Segment Start: Provided entries

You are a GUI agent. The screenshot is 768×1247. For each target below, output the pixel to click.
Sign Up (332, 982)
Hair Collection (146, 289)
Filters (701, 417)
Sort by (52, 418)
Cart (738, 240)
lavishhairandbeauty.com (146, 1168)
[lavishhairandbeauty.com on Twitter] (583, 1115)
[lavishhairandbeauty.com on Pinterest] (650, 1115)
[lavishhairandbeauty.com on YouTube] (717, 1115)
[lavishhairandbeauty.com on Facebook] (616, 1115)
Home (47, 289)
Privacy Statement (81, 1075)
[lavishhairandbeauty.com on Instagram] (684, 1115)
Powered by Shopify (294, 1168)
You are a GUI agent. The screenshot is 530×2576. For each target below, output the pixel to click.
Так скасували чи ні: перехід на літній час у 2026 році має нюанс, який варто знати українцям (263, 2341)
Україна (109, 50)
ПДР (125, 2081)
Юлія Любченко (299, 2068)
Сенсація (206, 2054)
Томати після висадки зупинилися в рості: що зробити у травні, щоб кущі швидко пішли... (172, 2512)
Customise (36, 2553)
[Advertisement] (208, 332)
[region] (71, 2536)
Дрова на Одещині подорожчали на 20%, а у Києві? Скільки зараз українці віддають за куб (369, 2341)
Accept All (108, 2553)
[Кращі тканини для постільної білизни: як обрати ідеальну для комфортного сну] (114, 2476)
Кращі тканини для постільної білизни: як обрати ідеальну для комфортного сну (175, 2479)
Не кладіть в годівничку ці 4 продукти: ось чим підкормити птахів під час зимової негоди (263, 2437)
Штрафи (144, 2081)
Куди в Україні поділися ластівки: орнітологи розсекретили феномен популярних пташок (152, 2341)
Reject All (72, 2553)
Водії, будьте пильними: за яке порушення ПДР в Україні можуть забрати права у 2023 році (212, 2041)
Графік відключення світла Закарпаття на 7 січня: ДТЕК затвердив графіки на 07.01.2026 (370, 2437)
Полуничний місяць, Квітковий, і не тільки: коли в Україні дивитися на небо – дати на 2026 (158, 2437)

Segment End: Provided entries

Instructions for the task →
Work through the data and report how many of its lines hold the word "agent", giving only the figure.

Answer to this exercise →
2